Schmemann complains that all too often “theologians applied to the Eucharist a set of abstract questions in order to squeeze it into their own intellectual framework” (34) instead of following along the Eucharistic liturgy itself, which he proceeds to do, step by step. The opening movements of the Preface are “our ascension in Christ, our entrance in Him unto the ‘world to come'” (41)—an idea quite amenable to Calvin's view of the Supper, as is Schmemann's remark that in the epiclesis “it is the Holy Spirit who manifests the bread as the body and the wine as the blood of Christ” (43).
In baptism, meanwhile, for theologians “validity was the preoccupation, and not fullness, meaning, joy” (67). But there is a stern side, for in the excorisms “the first act of the Christian life is a renunciation, a challenge. No one can be Christ's until he has, first, faced evil, and then become ready to fight it” (71). This is an aspect of baptism that could profitably be incorporated into the Protestant experience of baptism. In chrismation, “the very fulfillment of baptism” (75), we see that “the only true temple of God is man and through man the world” (76).

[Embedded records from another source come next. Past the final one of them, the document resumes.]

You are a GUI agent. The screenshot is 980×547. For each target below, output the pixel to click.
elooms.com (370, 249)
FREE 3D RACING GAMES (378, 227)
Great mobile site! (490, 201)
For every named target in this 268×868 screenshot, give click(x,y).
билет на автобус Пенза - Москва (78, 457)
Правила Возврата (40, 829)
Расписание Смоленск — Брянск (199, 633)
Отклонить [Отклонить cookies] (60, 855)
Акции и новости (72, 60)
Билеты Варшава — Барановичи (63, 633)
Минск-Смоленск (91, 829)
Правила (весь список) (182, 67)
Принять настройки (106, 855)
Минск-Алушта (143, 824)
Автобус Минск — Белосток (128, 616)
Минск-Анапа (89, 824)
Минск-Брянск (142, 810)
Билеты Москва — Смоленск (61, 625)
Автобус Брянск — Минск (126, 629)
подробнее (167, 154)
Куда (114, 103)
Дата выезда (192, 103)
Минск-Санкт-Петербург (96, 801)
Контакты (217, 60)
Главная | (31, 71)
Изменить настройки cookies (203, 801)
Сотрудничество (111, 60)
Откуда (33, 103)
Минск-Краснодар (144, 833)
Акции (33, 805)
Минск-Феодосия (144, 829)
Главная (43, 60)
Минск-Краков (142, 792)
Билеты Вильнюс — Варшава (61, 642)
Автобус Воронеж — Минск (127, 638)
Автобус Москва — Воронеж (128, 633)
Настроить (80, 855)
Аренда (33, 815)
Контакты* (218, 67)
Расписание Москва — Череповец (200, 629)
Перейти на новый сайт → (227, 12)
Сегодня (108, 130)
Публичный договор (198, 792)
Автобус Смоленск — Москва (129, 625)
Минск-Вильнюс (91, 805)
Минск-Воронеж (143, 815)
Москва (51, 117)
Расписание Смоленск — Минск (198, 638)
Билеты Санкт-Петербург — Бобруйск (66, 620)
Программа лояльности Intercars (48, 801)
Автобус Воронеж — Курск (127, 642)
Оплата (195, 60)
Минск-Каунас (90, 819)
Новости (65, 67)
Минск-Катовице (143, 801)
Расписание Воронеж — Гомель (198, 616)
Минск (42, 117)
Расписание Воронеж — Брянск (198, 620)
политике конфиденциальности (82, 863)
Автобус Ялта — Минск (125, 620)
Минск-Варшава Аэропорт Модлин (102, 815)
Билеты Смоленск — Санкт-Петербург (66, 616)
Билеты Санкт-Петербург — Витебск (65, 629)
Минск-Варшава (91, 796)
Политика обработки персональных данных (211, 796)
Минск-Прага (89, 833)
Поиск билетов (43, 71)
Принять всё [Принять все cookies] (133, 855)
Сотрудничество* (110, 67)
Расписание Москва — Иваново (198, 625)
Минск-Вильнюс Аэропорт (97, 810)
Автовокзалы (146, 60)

The most intriguing part of the book was the chapter on the sacrament of marriage, entitled “The Mystery of Love”. If marriage is a revelation of Christ and the church, then it is not private but sacramental (82). In wonderful symbolism recalling Genesis the priest puts crowns on the bridal pair, an announcement that “each family is indeed a kingdom” (89).
Towards the end of his book, Schmemann observes that a sacrament is not so much a miracle as “the manifestation of the ultimate Truth about the world and life, man and nature, the Truth which is Christ” (102).